**** Records provided

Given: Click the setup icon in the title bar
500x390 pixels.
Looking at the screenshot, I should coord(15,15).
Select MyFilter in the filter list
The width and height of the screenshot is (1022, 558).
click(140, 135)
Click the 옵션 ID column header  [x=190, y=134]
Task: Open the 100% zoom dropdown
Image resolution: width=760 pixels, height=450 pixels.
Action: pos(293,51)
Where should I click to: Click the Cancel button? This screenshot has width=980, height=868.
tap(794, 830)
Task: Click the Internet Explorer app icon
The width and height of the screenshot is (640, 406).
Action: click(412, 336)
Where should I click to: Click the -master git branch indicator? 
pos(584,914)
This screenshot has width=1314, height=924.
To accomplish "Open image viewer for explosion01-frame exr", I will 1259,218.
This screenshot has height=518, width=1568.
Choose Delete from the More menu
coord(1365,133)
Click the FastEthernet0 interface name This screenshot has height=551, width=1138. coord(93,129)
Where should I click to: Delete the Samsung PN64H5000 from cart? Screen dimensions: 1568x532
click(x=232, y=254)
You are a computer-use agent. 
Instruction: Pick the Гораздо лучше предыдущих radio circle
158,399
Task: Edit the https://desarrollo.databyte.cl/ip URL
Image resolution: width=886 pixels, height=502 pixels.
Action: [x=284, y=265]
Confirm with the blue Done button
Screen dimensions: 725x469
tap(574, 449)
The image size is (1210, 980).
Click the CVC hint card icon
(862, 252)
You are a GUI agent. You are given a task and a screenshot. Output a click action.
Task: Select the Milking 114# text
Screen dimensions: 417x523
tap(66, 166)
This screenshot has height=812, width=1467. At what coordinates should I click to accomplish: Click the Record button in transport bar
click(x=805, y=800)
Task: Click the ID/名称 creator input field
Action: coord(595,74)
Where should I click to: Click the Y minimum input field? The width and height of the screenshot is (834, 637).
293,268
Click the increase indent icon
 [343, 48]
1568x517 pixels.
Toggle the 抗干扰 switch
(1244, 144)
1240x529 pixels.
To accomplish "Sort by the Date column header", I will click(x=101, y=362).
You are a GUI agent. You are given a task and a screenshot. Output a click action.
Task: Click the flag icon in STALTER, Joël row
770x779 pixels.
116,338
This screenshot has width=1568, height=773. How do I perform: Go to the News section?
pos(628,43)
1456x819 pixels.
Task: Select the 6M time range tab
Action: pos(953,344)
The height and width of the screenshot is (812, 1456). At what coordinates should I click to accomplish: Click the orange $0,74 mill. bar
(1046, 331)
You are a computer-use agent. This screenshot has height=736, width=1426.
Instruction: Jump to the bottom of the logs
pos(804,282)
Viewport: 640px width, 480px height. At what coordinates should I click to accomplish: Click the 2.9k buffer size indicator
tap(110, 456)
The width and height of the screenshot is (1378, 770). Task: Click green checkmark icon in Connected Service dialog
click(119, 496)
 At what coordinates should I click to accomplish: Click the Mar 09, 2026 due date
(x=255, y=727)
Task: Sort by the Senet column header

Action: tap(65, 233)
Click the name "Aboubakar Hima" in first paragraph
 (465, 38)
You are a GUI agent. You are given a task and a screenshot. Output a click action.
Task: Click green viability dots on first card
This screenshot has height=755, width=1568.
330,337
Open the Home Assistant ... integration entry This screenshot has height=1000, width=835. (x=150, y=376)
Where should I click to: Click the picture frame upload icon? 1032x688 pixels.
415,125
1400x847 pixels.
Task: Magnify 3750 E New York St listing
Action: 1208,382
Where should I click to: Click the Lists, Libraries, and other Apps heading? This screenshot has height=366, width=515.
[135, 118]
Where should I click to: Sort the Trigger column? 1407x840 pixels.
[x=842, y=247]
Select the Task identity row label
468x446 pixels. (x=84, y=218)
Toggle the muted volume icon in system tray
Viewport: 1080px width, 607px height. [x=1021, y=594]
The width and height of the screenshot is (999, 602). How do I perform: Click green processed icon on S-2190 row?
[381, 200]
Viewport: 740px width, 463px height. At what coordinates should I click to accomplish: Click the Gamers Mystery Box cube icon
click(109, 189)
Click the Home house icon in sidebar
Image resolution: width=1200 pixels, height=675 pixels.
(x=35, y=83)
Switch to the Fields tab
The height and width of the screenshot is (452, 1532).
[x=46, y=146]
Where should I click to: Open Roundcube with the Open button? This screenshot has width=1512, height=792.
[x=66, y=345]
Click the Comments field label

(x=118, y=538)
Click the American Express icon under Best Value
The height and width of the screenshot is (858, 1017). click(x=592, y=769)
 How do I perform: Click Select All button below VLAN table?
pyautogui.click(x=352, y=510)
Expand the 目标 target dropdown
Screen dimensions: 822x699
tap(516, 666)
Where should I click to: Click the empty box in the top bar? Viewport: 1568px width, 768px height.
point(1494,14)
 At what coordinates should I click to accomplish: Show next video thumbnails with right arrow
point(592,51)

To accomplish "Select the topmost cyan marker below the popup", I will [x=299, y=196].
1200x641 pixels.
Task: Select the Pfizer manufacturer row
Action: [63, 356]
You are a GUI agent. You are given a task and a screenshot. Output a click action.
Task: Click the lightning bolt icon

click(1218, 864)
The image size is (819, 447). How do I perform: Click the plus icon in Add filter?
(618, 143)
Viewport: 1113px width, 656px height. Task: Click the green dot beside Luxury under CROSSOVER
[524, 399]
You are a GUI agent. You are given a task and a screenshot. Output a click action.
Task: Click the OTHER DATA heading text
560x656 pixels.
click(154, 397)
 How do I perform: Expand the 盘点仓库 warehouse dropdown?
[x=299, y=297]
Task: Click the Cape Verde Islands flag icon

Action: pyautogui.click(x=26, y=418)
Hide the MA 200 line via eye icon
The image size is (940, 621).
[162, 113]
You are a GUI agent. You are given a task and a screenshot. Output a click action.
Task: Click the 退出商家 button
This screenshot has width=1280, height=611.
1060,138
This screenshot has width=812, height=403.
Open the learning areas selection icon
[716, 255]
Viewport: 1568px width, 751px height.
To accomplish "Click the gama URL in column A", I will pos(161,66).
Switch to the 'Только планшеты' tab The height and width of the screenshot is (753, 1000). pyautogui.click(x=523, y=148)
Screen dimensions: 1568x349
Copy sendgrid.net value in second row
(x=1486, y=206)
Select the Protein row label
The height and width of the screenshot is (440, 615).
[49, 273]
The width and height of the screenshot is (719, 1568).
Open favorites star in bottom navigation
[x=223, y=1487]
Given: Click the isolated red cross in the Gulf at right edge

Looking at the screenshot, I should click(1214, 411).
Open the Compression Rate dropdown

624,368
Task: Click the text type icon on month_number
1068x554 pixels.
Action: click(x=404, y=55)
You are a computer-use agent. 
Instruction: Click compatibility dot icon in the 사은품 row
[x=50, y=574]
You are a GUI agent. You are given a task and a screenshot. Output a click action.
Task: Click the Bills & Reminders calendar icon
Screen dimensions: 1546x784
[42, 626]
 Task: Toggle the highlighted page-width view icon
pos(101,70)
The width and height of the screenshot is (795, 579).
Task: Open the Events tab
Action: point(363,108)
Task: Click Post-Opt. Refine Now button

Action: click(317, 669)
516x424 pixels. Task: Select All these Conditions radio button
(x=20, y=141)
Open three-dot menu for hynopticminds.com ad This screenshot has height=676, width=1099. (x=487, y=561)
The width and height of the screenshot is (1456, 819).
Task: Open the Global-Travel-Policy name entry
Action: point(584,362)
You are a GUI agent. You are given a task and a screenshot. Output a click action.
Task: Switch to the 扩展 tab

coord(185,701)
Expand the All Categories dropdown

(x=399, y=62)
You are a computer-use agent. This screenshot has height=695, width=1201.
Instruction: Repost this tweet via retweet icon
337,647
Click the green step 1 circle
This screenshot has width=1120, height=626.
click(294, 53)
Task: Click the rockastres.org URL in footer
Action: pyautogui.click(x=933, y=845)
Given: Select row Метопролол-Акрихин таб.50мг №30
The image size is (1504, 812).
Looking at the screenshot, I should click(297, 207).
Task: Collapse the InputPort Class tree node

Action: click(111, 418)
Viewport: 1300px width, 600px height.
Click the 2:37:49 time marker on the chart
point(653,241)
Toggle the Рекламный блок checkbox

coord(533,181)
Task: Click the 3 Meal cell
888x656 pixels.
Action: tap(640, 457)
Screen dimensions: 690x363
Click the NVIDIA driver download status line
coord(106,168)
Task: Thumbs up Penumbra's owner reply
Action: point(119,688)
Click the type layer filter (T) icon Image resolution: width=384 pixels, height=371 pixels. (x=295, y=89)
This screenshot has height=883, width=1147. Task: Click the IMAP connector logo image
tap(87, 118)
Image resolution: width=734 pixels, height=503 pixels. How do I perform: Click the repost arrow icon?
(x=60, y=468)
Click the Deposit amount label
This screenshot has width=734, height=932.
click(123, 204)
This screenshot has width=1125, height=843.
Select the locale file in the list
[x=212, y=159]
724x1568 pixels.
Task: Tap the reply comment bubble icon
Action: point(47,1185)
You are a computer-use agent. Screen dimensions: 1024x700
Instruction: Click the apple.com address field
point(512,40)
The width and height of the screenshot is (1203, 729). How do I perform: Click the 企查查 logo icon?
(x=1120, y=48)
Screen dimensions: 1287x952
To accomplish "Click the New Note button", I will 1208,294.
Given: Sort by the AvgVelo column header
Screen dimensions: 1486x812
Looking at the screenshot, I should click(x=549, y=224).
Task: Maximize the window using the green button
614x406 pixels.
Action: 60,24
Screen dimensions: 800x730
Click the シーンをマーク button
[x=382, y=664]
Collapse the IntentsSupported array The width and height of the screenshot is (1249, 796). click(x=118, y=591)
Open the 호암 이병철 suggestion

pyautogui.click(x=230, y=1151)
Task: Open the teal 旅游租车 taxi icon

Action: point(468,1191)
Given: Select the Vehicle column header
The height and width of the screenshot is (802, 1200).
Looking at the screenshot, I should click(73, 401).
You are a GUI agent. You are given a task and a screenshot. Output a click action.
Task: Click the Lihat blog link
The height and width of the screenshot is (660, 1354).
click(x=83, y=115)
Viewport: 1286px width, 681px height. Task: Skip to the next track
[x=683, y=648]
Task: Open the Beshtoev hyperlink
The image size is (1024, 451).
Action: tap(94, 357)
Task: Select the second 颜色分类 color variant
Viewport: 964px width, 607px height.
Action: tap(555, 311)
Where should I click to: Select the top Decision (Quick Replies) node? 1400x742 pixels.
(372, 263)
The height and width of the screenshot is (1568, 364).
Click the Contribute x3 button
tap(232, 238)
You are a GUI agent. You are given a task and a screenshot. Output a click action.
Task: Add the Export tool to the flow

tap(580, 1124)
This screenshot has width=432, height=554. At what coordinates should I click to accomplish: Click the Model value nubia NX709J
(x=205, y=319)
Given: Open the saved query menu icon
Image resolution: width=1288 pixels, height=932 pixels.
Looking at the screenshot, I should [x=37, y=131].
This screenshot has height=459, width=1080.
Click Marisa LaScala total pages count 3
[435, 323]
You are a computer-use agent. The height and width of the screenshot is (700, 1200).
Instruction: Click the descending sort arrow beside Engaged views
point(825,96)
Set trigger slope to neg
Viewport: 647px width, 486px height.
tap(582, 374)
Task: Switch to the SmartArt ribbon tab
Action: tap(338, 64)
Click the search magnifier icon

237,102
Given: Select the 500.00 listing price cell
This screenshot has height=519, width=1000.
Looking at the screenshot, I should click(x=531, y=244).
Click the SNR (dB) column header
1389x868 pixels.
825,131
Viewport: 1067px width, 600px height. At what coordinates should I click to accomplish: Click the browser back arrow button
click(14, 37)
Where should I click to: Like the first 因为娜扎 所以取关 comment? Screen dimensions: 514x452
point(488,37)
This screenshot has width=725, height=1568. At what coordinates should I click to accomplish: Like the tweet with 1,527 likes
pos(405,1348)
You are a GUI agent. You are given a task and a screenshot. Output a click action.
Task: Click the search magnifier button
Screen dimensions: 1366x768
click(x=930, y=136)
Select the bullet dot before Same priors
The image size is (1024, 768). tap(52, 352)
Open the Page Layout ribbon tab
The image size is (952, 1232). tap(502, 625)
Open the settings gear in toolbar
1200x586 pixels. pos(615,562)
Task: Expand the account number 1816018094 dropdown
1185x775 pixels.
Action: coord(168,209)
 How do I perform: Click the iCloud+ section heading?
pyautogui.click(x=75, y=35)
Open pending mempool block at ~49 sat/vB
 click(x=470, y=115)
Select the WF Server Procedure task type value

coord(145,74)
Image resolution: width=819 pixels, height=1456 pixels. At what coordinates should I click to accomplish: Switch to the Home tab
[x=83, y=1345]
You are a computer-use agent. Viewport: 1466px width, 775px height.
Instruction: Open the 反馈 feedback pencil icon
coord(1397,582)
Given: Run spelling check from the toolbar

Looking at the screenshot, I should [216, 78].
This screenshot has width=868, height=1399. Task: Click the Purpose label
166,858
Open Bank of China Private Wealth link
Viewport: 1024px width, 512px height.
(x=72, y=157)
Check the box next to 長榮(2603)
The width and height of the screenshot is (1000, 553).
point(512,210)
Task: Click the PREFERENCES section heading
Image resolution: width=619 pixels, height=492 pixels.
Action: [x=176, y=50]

********

◆ Brief
Look through the records above and please copy every line in which the string "cell" occurs.

◆ Exercise answer
Task: Click the 3 Meal cell
Given: Select the 500.00 listing price cell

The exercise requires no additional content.